-- Texte fourni --
╭──
LES MAITRES DE LA PENSEE MODERNE



DESCARTES


Son caractère et son génie. « 1° ouvres inédites de Descartes, publiées par M.Foucher de Careil. 2° Descartes, sa vie, ses travaux, ses découvertes avant 1637, par M.Millet. 3° Précurseurs et Disciples de Descartes, par emile Saisset. 5° Histoire de la philosophie cartésienne, par M. Francisque Bouillier troisième édition. Depuis que ce travail a été publié, il a paru encore un ouvrage important à signaler sur ce sujet : Descartes, par Louis Liard, recteur de l'Académie de Caen, 1882. Voyer la note à la fin de ce chapitre. ».

En 1637, paraît le Discours de la Méthode, suivi de la géométrie et des météores. Descartes avait quarante et un ans. A partir de cette date, il appartient à la publicité et à l'histoire. D'autres écrits suivent les précédents : son école se fonde. Les universités se remplissent de ses adhérent. L'Eglise, passagèrement hostile, s'autorise et se couvre de ses doctrines. Tous les savants de l'Europe le consultent. Les princesses et les reines se mettent à son école. C'est alors que, dans toute la force de l'âge et du génie, dans toute la splendeur de sa gloire. Il meurt à Stockholm, au milieu du siècle, en 1650, à l'âge de cinquante-quatre ans.
Si rien n'est plus connu que l'histoire de Descartes à partir de la date célèbre de cette première publication, rien au contraire ne l'est moins que son histoire antérieur. La publication de 1637 ne peut pas être considérée comme un premier essai de jeune homme : c'est au contraire une oeuvre de maître, un coup de génie, qui dès le premier instant place Descartes au nombre des conquérants et des dominateurs de la science. Une révolution logique et philosophique, l'invention d'une science toute nouvelle, la géométrie analytique, telles étaient les deux oeuvres capitales que ce débutant apportait au monde savant. Ces livres, bien loin d'être le commencement, n'étaient au contraire que la conclusion et le couronnement d'immenses travaux que jusqu'alors Descartes n'avait faits que pour lui-même, et dont il donnait maintenant la meilleure partie au public. On voit encore, par le Discours de la méthode, que Descartes, sans avoir encore rien publié, était déjà célèbre. Ses conversations, ses conférences, ses correspondances, avaient donné de lui la plus haute idée à tous les savants qui le connaissaient ; de proche en proche son nom s'était répandu, et une grande attente s'attachait à lui. On le pressait de tous les côtés de faire connaître ses découvertes, de publier ses écrits, et, ce qui est rare, l'attente, bien loin d'être déçue, était dépassée ; la gloire la plus éclatante, le succès le plus rapide, récompensaient ses laborieux efforts.
╰──
-- Courte consigne --
Dans le texte sur Descartes, reprenez sous forme de liste brève le paragraphe qui commence par « Si rien n'est plus connu », en conservant ses faits principaux. Les données n'ont aucune utilité ici.

-- Informations affichées --
╭──
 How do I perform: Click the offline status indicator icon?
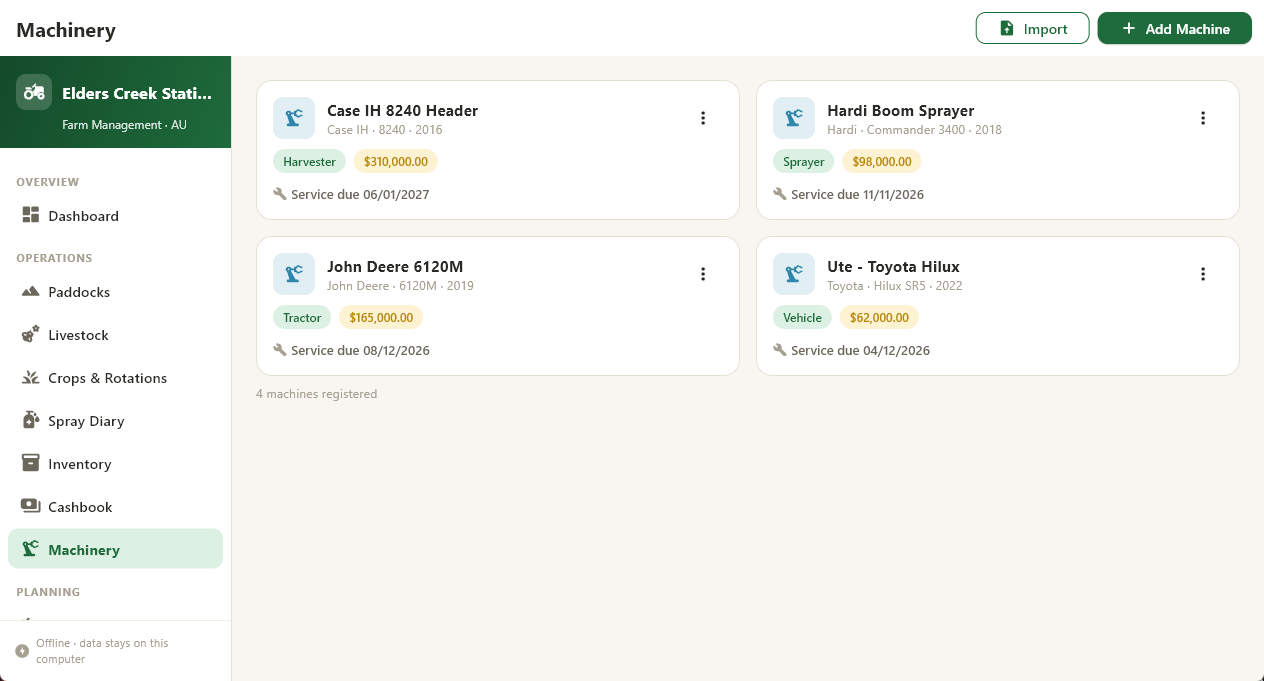click(x=22, y=651)
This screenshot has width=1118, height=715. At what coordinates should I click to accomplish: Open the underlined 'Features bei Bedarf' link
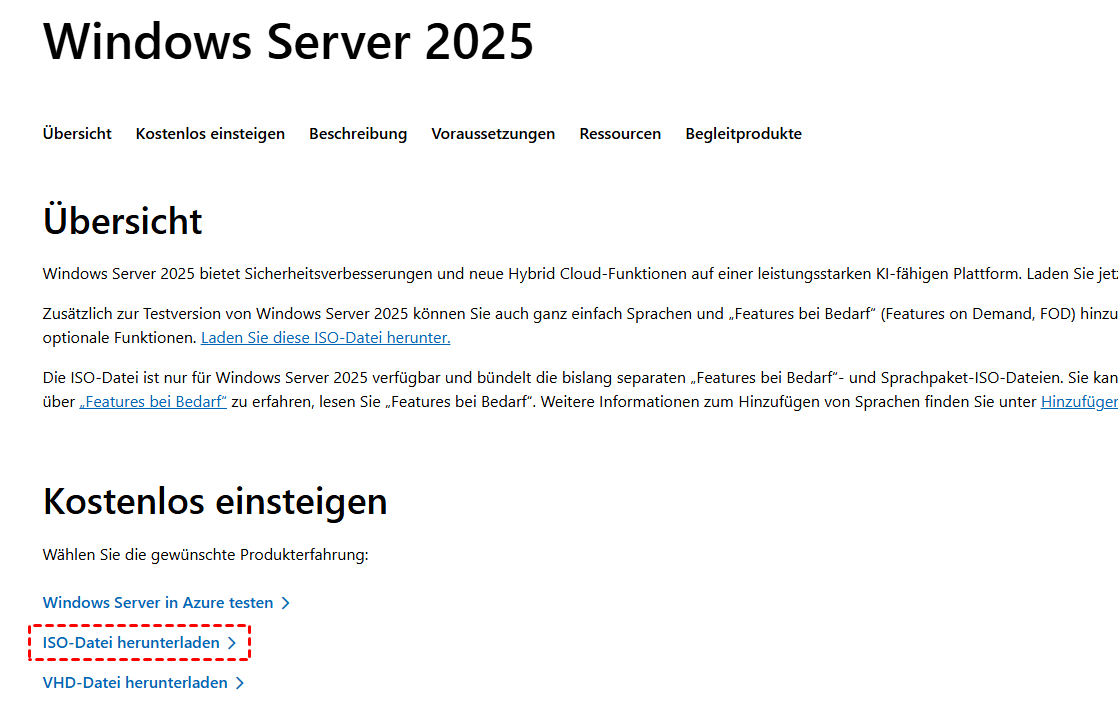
╰──
-- Résultat obtenu --
- La vie de Descartes après 1637 est très connue, celle d'avant l'est peu.
- La publication de 1637 n'est pas un premier essai de jeune homme mais une œuvre de maître, qui le place d'emblée parmi les dominateurs de la science.
- Elle apporte deux œuvres capitales : une révolution logique et philosophique, et une science toute nouvelle, la géométrie analytique.
- Ces livres concluent et couronnent d'immenses travaux que Descartes avait jusque-là menés pour lui-même.
- Avant toute publication, il était déjà célèbre grâce à ses conversations, ses conférences et ses correspondances.
- On le pressait de publier. L'attente fut dépassée, et une gloire éclatante ainsi qu'un succès rapide récompensèrent ses efforts.